__Stored items__.

Start of Block

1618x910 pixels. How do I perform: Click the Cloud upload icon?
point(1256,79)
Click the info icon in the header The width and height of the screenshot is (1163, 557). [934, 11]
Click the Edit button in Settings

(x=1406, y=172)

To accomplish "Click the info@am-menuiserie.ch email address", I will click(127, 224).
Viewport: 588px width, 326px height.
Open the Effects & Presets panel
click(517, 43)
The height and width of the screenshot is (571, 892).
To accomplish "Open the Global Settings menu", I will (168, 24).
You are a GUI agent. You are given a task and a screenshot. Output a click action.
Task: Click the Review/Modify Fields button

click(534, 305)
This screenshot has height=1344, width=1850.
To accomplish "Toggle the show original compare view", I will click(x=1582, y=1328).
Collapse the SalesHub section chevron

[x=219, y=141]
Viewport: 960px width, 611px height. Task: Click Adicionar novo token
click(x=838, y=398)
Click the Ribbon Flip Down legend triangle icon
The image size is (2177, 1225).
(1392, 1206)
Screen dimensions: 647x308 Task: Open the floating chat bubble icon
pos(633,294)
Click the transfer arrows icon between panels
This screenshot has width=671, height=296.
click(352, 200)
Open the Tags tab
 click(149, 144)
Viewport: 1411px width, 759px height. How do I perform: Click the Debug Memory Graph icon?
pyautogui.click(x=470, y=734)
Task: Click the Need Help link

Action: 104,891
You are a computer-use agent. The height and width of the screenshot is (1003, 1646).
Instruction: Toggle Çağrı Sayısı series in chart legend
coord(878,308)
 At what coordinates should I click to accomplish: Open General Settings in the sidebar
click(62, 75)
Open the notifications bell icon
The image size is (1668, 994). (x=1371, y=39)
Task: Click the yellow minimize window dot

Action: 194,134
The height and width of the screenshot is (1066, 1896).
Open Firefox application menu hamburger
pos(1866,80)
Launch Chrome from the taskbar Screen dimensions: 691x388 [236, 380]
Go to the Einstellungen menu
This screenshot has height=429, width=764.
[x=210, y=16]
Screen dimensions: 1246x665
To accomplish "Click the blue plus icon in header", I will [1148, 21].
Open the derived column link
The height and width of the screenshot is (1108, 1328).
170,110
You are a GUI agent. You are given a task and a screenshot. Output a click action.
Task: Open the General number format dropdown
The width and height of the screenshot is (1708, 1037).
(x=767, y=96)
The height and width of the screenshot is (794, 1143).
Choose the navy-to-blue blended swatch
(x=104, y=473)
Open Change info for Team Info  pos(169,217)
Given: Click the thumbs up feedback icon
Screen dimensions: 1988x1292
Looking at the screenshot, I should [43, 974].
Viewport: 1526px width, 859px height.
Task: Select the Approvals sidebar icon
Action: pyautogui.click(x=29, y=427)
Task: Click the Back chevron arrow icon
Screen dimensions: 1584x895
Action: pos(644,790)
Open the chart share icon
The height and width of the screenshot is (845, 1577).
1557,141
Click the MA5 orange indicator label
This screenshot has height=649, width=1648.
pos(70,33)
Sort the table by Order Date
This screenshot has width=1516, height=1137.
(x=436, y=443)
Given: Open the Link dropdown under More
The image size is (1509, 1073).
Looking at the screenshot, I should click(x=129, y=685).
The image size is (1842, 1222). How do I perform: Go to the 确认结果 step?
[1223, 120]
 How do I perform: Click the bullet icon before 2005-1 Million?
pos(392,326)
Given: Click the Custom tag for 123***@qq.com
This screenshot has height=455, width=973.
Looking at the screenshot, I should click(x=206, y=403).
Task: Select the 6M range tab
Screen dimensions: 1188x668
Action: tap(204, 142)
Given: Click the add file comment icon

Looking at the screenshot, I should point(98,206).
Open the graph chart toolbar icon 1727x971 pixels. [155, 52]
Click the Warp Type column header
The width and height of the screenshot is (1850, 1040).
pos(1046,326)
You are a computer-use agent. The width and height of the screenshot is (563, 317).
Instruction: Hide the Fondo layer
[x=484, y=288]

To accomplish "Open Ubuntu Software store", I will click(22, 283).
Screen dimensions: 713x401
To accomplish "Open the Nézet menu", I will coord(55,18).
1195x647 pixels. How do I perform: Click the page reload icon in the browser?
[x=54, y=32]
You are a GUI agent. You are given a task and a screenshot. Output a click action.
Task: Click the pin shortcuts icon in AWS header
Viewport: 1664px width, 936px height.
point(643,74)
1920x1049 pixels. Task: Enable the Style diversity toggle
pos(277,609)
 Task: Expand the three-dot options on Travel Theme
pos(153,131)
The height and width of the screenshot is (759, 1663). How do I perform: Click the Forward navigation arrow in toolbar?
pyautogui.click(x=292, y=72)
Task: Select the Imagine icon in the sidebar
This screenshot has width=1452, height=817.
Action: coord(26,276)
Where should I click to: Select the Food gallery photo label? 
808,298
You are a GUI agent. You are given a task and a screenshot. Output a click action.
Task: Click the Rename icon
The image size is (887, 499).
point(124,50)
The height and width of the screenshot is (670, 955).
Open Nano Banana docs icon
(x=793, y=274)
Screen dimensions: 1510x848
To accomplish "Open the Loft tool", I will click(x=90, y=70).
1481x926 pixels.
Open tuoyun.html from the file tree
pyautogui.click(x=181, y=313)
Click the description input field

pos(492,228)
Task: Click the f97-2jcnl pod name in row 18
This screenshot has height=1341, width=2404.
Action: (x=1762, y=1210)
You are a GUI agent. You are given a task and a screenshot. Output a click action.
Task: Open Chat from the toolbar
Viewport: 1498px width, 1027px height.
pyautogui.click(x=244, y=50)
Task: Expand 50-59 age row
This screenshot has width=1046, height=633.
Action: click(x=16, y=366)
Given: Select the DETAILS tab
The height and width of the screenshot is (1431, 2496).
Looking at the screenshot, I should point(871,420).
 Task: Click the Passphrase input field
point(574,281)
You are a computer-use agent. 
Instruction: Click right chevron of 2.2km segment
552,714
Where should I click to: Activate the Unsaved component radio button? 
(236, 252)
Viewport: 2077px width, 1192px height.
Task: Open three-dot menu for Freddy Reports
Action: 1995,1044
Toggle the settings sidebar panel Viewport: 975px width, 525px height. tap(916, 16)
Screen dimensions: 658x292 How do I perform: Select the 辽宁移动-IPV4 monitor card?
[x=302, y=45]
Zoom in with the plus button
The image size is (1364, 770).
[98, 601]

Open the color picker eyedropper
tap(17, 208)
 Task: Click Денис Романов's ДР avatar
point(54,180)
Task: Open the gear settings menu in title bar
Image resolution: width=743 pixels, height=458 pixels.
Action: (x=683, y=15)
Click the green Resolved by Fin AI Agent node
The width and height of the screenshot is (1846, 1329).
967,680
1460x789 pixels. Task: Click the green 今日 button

End of Block

A single figure is expected: the count of lines in the data above that include the word "computer".

3